DIRECTIVE A — Return every line of the records that contains the string "pixels", matching case exactly.

SOURCE EXCERPT —
******************************

An engine definitely derives no benefit from higher octane than an it requires. I'm not sure what of the many Octane rating system was being referred to by OMC back in the day (there are, and have been a few, and the manual refers to white gas heavens sake). In states other than Missouri and Montana, where alcohol free premium is available, you'll get less energy out of each gallon of gas, since alcohol is the main octane booster in most gasoline and alcohol has a lower energy density than gasoline (Ask anyone that's filled up on E85 gasoline and the lousy mileage they got). Alcohol is generally not nice to engines that weren't made to use it, like vintage outboards as it a solvent that eats rubber for example (hmm, replace float, carb and intake gaskets, fuel lines...), so less is generally better (My current cars have a circle with a line through E-15 and E-85 inside the gas door.). As a rule, a simple gasoline engine will perform the best on the lowest Octane gas that doesn't cause pre-ignition (knocking/pinging), but if you can get Ethanol free fuel, definitely go with premium in Missouri or Montana.

You can achieve better performance with high octane gas if your engine is designed for it. Thermal efficiency increases with cylinder compression ratio, which is why increasing it was one of the tricks in hot rodding. Many modern engines can make do with regular and if designed to take advantage of it, can produce more power with premium because they can vary the compression ratio and ignition timing to make the most of a given Octane. My '06 Highlander Hybrid with variable valve and ignition timing could crank up the compression and advance the timing to get an extra 5 hp out of premium. A whopping 1% I believe. I do recall that there were rare cases when the price differential between premium and regular made for break even at the pump because that translated into a 5% increase in fuel economy. My Prius on the other hand lost about 5% in fuel economy and ran poorly if I accidentally gave it a tank of premium. 

The legal threshold for premium in the US is 91 octane, that puts the 90 octane recommendation of old in the regular gas range. Unless your in Missouri or Montana higher octane means more alcohol and it's downsides. 

I think with our vintage outboards a bit of field testing might be in order. I'm also sure that our old engines are quite far from factory spec by this time.

I just got my '65 18 hp Johnson Seahorse running. It seems to run fine on 87 Octane gas in the tank. If it's pinging, I wouldn't know it because I never heard it run until last week and it's my first two stroke engine that's not a chainsaw or weed whacker. I certainly can afford premium gas for the amount of fuel I'll use, especially on 20 cents off Thursdays at Shell. I might just run a gallon of each and see how she likes it. Unfortunately I have little control over other variables, so anything that isn't grossly obvious will be meaningless. I not about to run through two gallons of gas in the test tank. I'd certainly expect the premium to go bad faster from the higher alcohol content here in Delaware. I'll report back if I find anything useful. :mrgreen:


----------



## wmk0002 (Aug 3, 2016)

******************************

INPUT ROWS —
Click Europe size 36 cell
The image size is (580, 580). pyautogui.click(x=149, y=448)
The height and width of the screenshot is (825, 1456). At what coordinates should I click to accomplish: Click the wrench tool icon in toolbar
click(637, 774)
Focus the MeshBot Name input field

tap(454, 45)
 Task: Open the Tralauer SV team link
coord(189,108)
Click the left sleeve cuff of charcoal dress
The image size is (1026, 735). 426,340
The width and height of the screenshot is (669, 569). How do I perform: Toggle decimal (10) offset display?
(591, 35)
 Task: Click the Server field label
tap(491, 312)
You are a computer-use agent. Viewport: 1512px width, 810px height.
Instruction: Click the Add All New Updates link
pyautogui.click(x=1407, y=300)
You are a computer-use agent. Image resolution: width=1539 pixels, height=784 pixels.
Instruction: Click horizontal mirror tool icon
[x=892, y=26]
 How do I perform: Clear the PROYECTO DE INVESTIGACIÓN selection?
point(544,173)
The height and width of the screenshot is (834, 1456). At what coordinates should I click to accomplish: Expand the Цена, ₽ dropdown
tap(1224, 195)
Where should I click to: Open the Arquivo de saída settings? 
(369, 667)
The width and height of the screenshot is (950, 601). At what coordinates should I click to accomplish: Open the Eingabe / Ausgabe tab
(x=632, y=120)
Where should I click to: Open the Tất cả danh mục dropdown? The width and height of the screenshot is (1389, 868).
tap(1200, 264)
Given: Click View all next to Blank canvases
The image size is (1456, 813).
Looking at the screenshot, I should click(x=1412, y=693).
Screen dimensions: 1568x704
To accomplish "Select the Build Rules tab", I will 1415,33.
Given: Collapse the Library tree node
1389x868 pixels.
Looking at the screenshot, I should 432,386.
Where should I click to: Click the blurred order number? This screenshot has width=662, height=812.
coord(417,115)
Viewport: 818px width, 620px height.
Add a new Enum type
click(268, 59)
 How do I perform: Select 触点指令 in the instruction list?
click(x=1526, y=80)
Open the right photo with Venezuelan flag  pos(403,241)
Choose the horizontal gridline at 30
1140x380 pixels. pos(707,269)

******************************

DIRECTIVE B — Set down, word for word, the stretch of the octane discussion from "I just got my" through "(Aug 3, 2016)".

CORRECT ANSWER A —
You are a computer-use agent. Image resolution: width=1539 pixels, height=784 pixels.
1389x868 pixels.
1140x380 pixels. pos(707,269)

CORRECT ANSWER B —
I just got my '65 18 hp Johnson Seahorse running. It seems to run fine on 87 Octane gas in the tank. If it's pinging, I wouldn't know it because I never heard it run until last week and it's my first two stroke engine that's not a chainsaw or weed whacker. I certainly can afford premium gas for the amount of fuel I'll use, especially on 20 cents off Thursdays at Shell. I might just run a gallon of each and see how she likes it. Unfortunately I have little control over other variables, so anything that isn't grossly obvious will be meaningless. I not about to run through two gallons of gas in the test tank. I'd certainly expect the premium to go bad faster from the higher alcohol content here in Delaware. I'll report back if I find anything useful. :mrgreen:


----------



## wmk0002 (Aug 3, 2016)